Schutz für Mendeyo
Aufforsten gegen die Flut
Erodierte Böden und überschwemmtes Ackerland bedrohten einst das Leben in Mendeyo. Wie vielerorts in Äthiopien hatte die Bevölkerung des Dorfes im Projektgebiet Borena die Wälder für Feuerholz und Baumaterial gerodet. Nun forsten die Dorfbewohner und Menschen für Menschen die Berghänge wieder auf – und die Hoffnung kehrt zurück.
Vier Jahre ist es her, dass sich die Bewohner Mendeyos gegenseitig vergaben. Sie legten ihre Streitereien nieder, räumten Missverständnisse und Meinungsverschiedenheiten aus dem Weg. Und sie begannen zu beten. So wollten sie Gott besänftigen. Denn das, was bei ihnen im Dorf geschah, so glaubten sie, war seine Strafe für ihre Sünden. Es war August. Nach Wochen ungewöhnlicher Dürre hatte es tagelang geregnet. Viel zu stark. Die Wassermassen hatten sich ihren Weg gebahnt, waren die Berghänge hinuntergeschossen, hatten Felder sowie Dorfstraßen überschwemmt und tiefe Furchen in den Boden gerissen. Einige Gräben kamen dem Kirchengelände gefährlich nah. „Wir fürchteten, dass der nächste Regen die Erde auf unserem Friedhof wegspülen und die Leichen unserer Verstorbenen freilegen könnte“, erinnert sich Wendale Gizaw. Um seinen Hals baumelt ein silbernes Kreuz. Der 45-Jährige ist Priester der St. Marie Kirche in Mendeyo und rief seine Gemeinde damals zum Beten auf. „Viele waren persönlich von der Flut betroffen.“
So wie Getu Amare. Gemeinsam mit seiner Frau und fünf seiner insgesamt zehn Kinder lebt der Landwirt in der Nähe der Kirche. Die Wohnhütte steht am Fuße eines abschüssigen Hangs, in einer Senke, bevor der Berg dahinter weiter hinab führt. Der heute knapp 60-Jährige, leicht ergrauter Bart, freundliches Lächeln, erinnert sich genau an die Flut: „Meine Frau und ich lagen im Bett und hörten den Regen auf unserem Dach prasseln. So stark wie noch nie“. Das Paar bemerkte, dass erstes Wasser in die Räume floss. Während seine Frau und die Kinder versuchten, es aus der Hütte zu schöpfen und panisch Schulbücher und Habseligkeiten einsammelten, verstand Getu, dass sie verschwinden müssen. „Ich packte meine Frau am Arm, rief die Kinder. Wir liefen den Berg hinauf.“

Gerade noch rechtzeitig, die Senke füllte sich wie ein Pool mit Wasser. Erst als sich der Regen nach einer Woche legte, kehrten sie zurück. „Es war furchtbar!“, erinnert sich Getu. In den Räumen stand Wasser, brauner Schlamm bedeckte sämtliche Möbel, Matratzen, Töpfe, ihre Kleidung, die gelagerte Teff- und Weizenernte sowie die Düngemittel waren verloren. „Und auch Viehfutter für ein Jahr war komplett zerstört.“
Gemeinsam gegen die Fluten
Schon in den Jahren zuvor bedrohten starker Regen und Fluten die Existenz der Familie. Mehrmals wurde die Ackerfläche überschwemmt, von der Getu, seine Frau und die Kinder leben. „Ich verlor regelmäßig meine Ernte“, sagt er. „Doch dieses Mal traf es auch unser Zuhause.“ Von der Regierung bekamen sie einige Säcke Weizen. Getu verkaufte einen Ochsen und den einzigen Esel, den er besaß. Und er lieh sich Geld bei Verwandten, um das Nötigste zu ersetzen und Nahrung zu kaufen.

- [Aufgabe]: Schreibe den Text über die Flut in Mendeyo im Anschluss an seinen letzten Satz weiter.

- [Daten]:
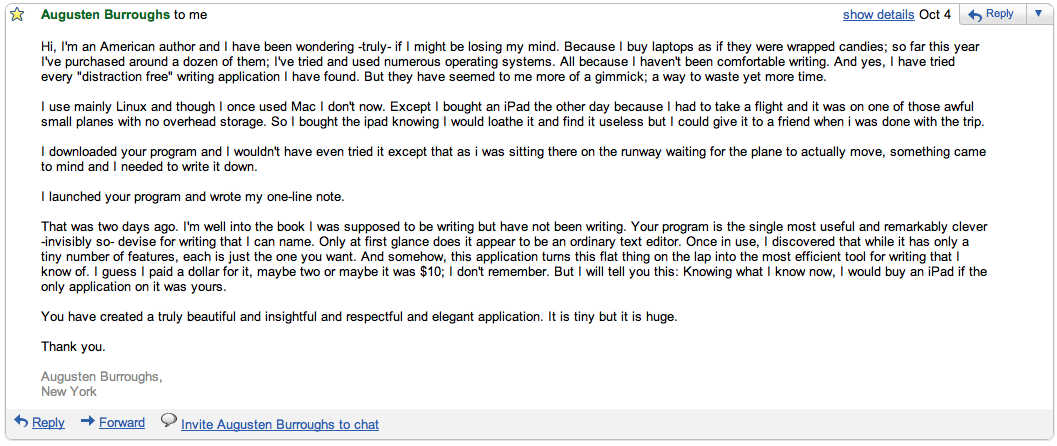The height and width of the screenshot is (446, 1057).
Task: Click the curved reply arrow icon in the top-right Reply button
Action: pos(974,14)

- [Ergebnis]:
„So kamen wir irgendwie über die Runden“, erklärt er. Um besser gegen die Fluten gewappnet zu sein, begann Getu, um sein Haus eine Mauer zu errichten. Alle packten mit an. Sie trugen Steine herbei, stopften die Löcher mit Ästen „Trotzdem hatte ich Angst, dass die Mauer dem nächsten starken Regen nicht standhält.“ Nichts stellte sich den Fluten in den Weg.

Auf den Hängen ober- und unterhalb von Mendeyo wachsen nur wenige Bäume und Sträucher. Das war einmal anders. Getu, der in Mendeyo geboren wurde, erinnert sich: „Hier wuchs ein dichter, immergrüner Wald. Darin gab es viele wilde Tiere. Doch die Familien wuchsen. Wir alle brauchten Feuerholz und mussten Hütten bauen.“ Hinzukommt, dass die Menschen ihr Vieh auf den Hängen weiden ließen, das auch die letzten Sträucher und kleinen Bäume wegfraß.
Um der Erosion entgegenzuwirken, Menschen, Tiere und Ernte vor den Fluten zu schützen, forstet Menschen für Menschen in ganz Äthiopien Berghänge und ganze Landstriche wieder auf. So auch im Projektgebiet Borena im äthiopischen Hochland, rund 580 Kilometer nördlich von Addis Abeba. In einem Projekt, finanziert vom Bundesministerium für wirtschaftliche Zusammenarbeit und Entwicklung (BMZ), wurde 2020 um Mendeyo eine Fläche von 400 Hektar geschützt. Niemand darf dort Feuerholz schlagen oder seine Tiere weiden lassen. Gemeinsam mit Mitarbeitenden der Stiftung legte die Bevölkerung Terrassen an und bepflanzt diese mit Baumsetzlingen. Das darunterliegende Ackerland der Landwirte, auch das von Getu, soll so zukünftig geschützt sein.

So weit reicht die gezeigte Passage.